The Securities Safe Harbor—Brief Background
Pursuant to Section 546(e) of the Bankruptcy Code, certain securities-related transfers are shielded from fraudulent transfer attacks. To qualify for this safe harbor, the payments sought to be avoided must be (i) qualifying payments, such as “settlement payment[s]” or “transfer[s]...in connection with a securities contract,” and (ii) made by, or to (or for the benefit of) a “financial institution.”
The Bankruptcy Code’s definition of “financial institution” covers not only entities such as banks and loan associations, but also the “customers” for whom such entities are acting as agents or custodians “in connection with a securities contract.” In In re Tribune Co. Fraudulent Conveyance Litig., 946 F.3d 66 (2d Cir. 2019), for example, the Second Circuit held that the transferor-debtor itself met the statutory definition of a “financial institution” because it was a “customer” of a trust company and bank that was acting as an agent for its customer (the debtor) in connection with a securities contract.

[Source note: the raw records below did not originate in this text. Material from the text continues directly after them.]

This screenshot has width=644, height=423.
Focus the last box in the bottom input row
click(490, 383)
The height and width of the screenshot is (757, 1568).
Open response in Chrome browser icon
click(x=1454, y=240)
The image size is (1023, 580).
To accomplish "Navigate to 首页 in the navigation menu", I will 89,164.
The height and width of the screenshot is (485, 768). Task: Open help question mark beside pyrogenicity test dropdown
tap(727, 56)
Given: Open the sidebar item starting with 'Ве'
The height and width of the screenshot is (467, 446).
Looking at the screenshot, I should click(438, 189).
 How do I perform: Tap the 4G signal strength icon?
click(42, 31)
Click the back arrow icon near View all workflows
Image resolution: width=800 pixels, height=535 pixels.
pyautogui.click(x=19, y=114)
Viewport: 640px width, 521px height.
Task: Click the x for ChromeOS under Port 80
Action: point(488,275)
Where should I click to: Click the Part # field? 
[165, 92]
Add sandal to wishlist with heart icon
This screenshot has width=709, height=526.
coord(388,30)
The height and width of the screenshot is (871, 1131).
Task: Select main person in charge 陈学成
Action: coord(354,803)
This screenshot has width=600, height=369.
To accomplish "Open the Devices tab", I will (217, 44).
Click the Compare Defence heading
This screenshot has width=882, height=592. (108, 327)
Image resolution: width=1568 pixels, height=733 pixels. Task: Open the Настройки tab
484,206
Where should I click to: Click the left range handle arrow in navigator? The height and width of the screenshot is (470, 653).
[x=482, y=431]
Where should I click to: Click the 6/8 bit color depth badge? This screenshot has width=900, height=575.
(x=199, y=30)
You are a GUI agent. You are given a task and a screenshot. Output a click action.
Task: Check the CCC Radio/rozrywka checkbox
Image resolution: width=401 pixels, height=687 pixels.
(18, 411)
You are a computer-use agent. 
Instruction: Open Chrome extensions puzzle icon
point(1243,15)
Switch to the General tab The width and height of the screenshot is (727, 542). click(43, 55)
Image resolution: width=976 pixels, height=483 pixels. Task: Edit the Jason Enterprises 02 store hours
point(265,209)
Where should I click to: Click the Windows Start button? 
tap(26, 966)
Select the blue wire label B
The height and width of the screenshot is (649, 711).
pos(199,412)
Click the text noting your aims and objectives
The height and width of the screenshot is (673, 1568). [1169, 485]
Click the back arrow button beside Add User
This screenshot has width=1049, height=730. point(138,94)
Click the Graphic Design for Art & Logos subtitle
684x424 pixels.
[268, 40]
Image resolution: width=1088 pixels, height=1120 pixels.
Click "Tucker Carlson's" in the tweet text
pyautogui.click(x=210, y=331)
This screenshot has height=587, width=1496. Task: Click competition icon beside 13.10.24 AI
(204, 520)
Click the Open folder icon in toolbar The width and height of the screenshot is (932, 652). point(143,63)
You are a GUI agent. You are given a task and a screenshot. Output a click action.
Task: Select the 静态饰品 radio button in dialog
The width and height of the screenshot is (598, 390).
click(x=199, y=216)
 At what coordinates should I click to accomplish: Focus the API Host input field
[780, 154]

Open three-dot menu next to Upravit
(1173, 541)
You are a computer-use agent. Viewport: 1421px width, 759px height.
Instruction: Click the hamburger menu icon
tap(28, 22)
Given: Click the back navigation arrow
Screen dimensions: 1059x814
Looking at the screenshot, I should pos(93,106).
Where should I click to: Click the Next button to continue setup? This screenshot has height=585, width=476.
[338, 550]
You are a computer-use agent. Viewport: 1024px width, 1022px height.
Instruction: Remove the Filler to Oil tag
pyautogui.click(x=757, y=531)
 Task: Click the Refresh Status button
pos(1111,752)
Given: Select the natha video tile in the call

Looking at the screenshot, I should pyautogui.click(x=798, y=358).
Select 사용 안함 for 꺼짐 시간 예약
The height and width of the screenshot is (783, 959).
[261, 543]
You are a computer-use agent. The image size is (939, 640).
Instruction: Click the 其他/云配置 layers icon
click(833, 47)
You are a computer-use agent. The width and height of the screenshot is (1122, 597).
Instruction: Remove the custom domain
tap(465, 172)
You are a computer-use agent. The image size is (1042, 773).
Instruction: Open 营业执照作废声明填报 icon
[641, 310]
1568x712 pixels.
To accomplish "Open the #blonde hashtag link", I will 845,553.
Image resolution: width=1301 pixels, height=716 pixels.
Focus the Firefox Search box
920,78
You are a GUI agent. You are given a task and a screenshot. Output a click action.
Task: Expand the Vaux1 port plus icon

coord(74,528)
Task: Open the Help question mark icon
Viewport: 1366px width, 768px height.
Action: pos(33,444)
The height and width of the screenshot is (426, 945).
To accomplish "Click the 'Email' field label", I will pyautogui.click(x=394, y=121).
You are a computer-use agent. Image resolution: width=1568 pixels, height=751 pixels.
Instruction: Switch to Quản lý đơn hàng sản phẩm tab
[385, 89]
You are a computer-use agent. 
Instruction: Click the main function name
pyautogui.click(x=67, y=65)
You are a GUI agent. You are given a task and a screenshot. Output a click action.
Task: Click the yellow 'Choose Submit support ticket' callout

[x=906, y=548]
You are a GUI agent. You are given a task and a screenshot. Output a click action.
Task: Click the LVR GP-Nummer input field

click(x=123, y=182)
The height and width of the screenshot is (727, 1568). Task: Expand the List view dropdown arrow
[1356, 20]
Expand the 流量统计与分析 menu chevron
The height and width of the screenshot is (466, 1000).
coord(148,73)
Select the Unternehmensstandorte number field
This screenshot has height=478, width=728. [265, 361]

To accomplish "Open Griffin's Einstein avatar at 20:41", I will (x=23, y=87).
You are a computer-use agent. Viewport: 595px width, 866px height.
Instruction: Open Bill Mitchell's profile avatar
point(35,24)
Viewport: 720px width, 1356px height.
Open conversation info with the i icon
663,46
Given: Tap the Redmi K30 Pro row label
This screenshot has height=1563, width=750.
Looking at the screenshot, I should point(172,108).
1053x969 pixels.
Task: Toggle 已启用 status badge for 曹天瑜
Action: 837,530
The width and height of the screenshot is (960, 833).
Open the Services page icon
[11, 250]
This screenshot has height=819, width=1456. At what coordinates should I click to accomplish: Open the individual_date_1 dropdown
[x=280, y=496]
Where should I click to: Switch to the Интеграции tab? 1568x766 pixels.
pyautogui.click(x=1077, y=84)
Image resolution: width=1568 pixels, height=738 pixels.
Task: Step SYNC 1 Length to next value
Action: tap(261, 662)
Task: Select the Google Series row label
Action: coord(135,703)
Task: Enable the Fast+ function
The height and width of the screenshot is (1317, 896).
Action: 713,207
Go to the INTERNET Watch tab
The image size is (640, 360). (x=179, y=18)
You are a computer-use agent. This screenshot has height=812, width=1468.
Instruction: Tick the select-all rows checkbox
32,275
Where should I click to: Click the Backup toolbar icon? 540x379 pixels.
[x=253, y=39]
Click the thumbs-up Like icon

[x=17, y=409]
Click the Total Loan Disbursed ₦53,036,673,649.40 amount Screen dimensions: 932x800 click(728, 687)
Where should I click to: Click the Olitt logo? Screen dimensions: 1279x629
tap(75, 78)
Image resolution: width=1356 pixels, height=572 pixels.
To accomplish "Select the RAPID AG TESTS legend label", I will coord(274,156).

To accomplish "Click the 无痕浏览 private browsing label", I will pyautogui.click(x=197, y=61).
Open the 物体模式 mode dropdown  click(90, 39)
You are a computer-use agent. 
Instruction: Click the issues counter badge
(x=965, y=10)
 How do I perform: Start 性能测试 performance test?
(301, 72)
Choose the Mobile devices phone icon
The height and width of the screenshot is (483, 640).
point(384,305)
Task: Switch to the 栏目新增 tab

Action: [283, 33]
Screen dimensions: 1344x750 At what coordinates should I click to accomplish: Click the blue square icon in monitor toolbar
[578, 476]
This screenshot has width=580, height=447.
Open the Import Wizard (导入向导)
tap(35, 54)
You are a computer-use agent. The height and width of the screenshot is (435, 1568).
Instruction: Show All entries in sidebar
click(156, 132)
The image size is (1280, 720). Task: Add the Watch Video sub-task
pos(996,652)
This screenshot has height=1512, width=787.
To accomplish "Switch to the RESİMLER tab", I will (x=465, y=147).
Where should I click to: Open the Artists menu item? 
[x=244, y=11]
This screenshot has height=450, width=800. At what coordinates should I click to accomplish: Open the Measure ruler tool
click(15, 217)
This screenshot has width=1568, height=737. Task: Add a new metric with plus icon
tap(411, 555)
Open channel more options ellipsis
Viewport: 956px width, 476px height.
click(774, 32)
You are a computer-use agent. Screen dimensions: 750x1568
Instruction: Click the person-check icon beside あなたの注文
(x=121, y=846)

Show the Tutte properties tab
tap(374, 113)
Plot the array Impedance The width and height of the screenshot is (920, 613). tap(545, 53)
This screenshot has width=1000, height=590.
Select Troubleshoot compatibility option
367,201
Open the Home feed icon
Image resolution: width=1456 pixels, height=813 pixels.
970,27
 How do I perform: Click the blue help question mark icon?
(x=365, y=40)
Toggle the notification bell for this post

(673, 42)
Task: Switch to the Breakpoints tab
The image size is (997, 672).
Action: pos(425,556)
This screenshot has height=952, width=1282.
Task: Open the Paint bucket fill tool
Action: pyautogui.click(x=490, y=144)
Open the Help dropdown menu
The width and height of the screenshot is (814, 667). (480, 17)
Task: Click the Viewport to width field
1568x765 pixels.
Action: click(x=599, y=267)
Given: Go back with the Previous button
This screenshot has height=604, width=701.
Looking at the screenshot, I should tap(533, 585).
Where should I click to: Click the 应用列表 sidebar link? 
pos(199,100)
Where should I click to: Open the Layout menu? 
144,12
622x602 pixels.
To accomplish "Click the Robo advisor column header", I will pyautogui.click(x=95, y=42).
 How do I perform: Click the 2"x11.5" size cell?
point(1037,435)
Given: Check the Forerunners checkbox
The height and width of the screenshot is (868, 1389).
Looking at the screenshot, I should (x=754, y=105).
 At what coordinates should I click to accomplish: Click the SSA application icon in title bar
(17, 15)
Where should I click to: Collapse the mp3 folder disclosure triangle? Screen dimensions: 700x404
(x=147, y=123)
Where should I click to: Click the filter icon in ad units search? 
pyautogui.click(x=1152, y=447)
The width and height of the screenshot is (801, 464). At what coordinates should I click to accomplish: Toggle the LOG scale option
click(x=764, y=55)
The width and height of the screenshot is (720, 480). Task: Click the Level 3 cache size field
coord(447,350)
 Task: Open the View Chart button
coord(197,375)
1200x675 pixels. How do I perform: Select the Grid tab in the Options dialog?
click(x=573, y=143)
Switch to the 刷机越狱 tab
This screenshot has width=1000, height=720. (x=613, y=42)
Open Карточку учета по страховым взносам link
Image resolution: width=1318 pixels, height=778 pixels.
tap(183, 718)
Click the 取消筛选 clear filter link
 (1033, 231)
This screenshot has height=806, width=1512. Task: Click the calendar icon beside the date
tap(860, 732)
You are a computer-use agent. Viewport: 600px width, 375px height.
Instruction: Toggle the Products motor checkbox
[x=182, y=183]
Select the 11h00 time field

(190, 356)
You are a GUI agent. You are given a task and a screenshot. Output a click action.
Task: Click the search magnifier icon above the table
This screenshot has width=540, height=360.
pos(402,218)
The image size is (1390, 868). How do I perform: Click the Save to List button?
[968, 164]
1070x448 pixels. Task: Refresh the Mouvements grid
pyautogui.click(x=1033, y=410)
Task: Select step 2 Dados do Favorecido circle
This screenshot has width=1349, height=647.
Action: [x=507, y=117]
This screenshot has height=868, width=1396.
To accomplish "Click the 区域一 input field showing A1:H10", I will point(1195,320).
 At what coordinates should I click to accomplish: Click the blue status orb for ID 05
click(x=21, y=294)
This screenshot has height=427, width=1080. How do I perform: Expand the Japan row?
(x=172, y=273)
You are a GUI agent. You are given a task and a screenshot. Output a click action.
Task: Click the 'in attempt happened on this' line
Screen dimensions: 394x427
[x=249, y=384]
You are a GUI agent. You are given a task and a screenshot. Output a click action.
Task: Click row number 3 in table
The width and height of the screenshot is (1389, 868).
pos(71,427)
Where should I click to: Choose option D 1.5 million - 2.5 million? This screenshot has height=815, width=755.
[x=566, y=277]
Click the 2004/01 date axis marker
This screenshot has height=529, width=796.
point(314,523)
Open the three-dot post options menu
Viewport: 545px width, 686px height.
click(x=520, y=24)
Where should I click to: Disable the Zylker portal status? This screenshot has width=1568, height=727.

Boston Generating—The Transfer Meets Section 546(e)
The fraudulent transfer complaint in Boston Generating was brought by a trustee of a liquidating trust created to pursue claims on behalf of the debtors’ unsecured creditors. Among other interesting issues, the Court focused on whether Section 546(e) applied to the transfers the trustee sought to avoid. The Court concluded that it did, finding the debtor-transferors—Boston Generating LLC and EBG Holdings LLC—qualified as “financial institutions” by virtue of their status as customers of “financial institutions”—in this case, banks—in connection with the challenged transfers.
The Court explained that “for the customer to qualify as a financial institution, the bank that sends or receives the relevant transfer must be acting as the customer’s agent or custodian in connection with a securities contract.” The Court found that this test was met because financial institutions—US Bank and BONY—sent the applicable funds, as the transferors’ agents, in connection with the securities transfer. BONY acted as the transferors’ depository in connection with the tender offer and the leveraged recapitalization, such that it was appointed to receive the tendered membership interests, hold them for the benefit of the transferors, and pay the tender price on behalf of the transferors to the tendering members.
In reaching this conclusion, the Court analyzed the transferors’ relationships with the banks and found that an agency relationship existed. Such relationship, the Court explained, requires three elements, all of which were present: (1) a manifestation by the principal that the agent shall act for it; (2) acceptance of the undertaking by the agent; and (3) an understanding between the parties that the principal is to be in control of the undertaking. Of these elements, “the critical element is control of the agent by the principal.”
Finally, as required under Section 546(e), the Court concluded that the transfers themselves satisfied the statute’s conditions. While Section 546(e) requires that the transfer be either a “settlement payment” or made “in connection with a securities contract,” in this case both alternatives were met.
The Boston Generating decision follows in the footsteps of the Second Circuit’s Tribune precedent and reinforces the broad application of Section 546(e) to securities contracts among private parties, provided that the transfers were made by or to a financial institution that, while merely an intermediary, was acting as an agent or custodian for the transferor or transferee.